**Work instructions:** Every entry in the following data should be output exactly.

** Supplied material follows **

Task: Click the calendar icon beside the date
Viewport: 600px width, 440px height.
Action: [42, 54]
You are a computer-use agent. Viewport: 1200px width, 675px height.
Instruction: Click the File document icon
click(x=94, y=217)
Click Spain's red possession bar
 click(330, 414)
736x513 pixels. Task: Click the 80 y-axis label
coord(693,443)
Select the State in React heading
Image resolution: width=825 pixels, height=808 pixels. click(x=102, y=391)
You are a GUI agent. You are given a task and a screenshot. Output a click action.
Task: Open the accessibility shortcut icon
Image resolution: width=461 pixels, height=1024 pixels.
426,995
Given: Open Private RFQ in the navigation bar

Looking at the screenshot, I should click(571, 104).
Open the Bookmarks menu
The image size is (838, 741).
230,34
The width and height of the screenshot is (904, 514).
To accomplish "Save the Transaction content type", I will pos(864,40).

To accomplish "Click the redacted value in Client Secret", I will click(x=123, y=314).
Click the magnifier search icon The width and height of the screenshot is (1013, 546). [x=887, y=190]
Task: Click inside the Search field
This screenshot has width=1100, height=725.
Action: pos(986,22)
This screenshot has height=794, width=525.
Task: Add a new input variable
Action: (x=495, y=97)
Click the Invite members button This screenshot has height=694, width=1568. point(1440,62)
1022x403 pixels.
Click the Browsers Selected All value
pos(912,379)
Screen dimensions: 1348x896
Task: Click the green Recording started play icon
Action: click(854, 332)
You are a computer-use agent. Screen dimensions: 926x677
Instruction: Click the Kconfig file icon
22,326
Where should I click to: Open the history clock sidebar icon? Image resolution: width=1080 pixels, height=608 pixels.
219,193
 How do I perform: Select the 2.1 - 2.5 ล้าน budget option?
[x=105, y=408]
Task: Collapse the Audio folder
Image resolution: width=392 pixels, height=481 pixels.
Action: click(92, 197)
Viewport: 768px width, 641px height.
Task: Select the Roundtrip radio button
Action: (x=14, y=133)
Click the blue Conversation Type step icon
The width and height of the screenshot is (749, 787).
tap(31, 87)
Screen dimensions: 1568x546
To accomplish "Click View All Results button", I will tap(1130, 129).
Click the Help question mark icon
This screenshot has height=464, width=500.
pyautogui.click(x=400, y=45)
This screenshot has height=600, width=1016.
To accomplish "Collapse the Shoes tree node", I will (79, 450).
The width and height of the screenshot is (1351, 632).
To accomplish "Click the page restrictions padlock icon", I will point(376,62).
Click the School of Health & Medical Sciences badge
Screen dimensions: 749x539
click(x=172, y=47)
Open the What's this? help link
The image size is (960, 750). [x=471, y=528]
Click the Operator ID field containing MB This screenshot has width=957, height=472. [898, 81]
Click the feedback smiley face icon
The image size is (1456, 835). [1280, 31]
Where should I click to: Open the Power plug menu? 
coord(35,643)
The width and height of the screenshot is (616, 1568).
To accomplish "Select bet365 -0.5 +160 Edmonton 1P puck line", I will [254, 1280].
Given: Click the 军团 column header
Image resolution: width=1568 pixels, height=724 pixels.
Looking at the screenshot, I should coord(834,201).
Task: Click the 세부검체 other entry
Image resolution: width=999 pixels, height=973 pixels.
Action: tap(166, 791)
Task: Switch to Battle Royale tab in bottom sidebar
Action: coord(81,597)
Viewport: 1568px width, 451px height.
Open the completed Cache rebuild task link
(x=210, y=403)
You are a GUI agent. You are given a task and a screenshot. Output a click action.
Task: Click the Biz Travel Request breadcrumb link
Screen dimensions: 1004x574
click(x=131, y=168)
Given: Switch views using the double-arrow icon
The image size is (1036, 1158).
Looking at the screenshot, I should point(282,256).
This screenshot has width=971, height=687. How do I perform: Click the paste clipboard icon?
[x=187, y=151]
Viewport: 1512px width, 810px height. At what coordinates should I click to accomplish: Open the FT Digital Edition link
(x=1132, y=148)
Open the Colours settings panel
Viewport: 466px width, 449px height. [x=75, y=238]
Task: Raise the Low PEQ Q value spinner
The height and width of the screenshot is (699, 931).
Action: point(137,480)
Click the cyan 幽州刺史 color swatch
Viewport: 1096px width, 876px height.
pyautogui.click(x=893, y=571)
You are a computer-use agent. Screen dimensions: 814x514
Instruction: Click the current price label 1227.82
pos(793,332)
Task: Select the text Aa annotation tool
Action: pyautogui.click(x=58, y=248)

** End of Supplied material **

**Exercise answer:**
Task: Click the calendar icon beside the date
Viewport: 600px width, 440px height.
Action: [42, 54]
You are a computer-use agent. Viewport: 1200px width, 675px height.
Instruction: Click the File document icon
click(x=94, y=217)
Click Spain's red possession bar
 click(330, 414)
736x513 pixels. Task: Click the 80 y-axis label
coord(693,443)
Select the State in React heading
Image resolution: width=825 pixels, height=808 pixels. click(x=102, y=391)
You are a GUI agent. You are given a task and a screenshot. Output a click action.
Task: Open the accessibility shortcut icon
Image resolution: width=461 pixels, height=1024 pixels.
426,995
Given: Open Private RFQ in the navigation bar

Looking at the screenshot, I should click(571, 104).
Open the Bookmarks menu
The image size is (838, 741).
230,34
The width and height of the screenshot is (904, 514).
To accomplish "Save the Transaction content type", I will pos(864,40).

To accomplish "Click the redacted value in Client Secret", I will click(x=123, y=314).
Click the magnifier search icon The width and height of the screenshot is (1013, 546). [x=887, y=190]
Task: Click inside the Search field
This screenshot has width=1100, height=725.
Action: pos(986,22)
This screenshot has height=794, width=525.
Task: Add a new input variable
Action: (x=495, y=97)
Click the Invite members button This screenshot has height=694, width=1568. point(1440,62)
1022x403 pixels.
Click the Browsers Selected All value
pos(912,379)
Screen dimensions: 1348x896
Task: Click the green Recording started play icon
Action: click(854, 332)
You are a computer-use agent. Screen dimensions: 926x677
Instruction: Click the Kconfig file icon
22,326
Where should I click to: Open the history clock sidebar icon? Image resolution: width=1080 pixels, height=608 pixels.
219,193
 How do I perform: Select the 2.1 - 2.5 ล้าน budget option?
[x=105, y=408]
Task: Collapse the Audio folder
Image resolution: width=392 pixels, height=481 pixels.
Action: click(92, 197)
Viewport: 768px width, 641px height.
Task: Select the Roundtrip radio button
Action: (x=14, y=133)
Click the blue Conversation Type step icon
The width and height of the screenshot is (749, 787).
tap(31, 87)
Screen dimensions: 1568x546
To accomplish "Click View All Results button", I will tap(1130, 129).
Click the Help question mark icon
This screenshot has height=464, width=500.
pyautogui.click(x=400, y=45)
This screenshot has height=600, width=1016.
To accomplish "Collapse the Shoes tree node", I will (79, 450).
The width and height of the screenshot is (1351, 632).
To accomplish "Click the page restrictions padlock icon", I will point(376,62).
Click the School of Health & Medical Sciences badge
Screen dimensions: 749x539
click(x=172, y=47)
Open the What's this? help link
The image size is (960, 750). [x=471, y=528]
Click the Operator ID field containing MB This screenshot has width=957, height=472. [898, 81]
Click the feedback smiley face icon
The image size is (1456, 835). [1280, 31]
Where should I click to: Open the Power plug menu? 
coord(35,643)
The width and height of the screenshot is (616, 1568).
To accomplish "Select bet365 -0.5 +160 Edmonton 1P puck line", I will [254, 1280].
Given: Click the 军团 column header
Image resolution: width=1568 pixels, height=724 pixels.
Looking at the screenshot, I should coord(834,201).
Task: Click the 세부검체 other entry
Image resolution: width=999 pixels, height=973 pixels.
Action: tap(166, 791)
Task: Switch to Battle Royale tab in bottom sidebar
Action: coord(81,597)
Viewport: 1568px width, 451px height.
Open the completed Cache rebuild task link
(x=210, y=403)
You are a GUI agent. You are given a task and a screenshot. Output a click action.
Task: Click the Biz Travel Request breadcrumb link
Screen dimensions: 1004x574
click(x=131, y=168)
Given: Switch views using the double-arrow icon
The image size is (1036, 1158).
Looking at the screenshot, I should point(282,256).
This screenshot has width=971, height=687. How do I perform: Click the paste clipboard icon?
[x=187, y=151]
Viewport: 1512px width, 810px height. At what coordinates should I click to accomplish: Open the FT Digital Edition link
(x=1132, y=148)
Open the Colours settings panel
Viewport: 466px width, 449px height. [x=75, y=238]
Task: Raise the Low PEQ Q value spinner
The height and width of the screenshot is (699, 931).
Action: point(137,480)
Click the cyan 幽州刺史 color swatch
Viewport: 1096px width, 876px height.
pyautogui.click(x=893, y=571)
You are a computer-use agent. Screen dimensions: 814x514
Instruction: Click the current price label 1227.82
pos(793,332)
Task: Select the text Aa annotation tool
Action: pyautogui.click(x=58, y=248)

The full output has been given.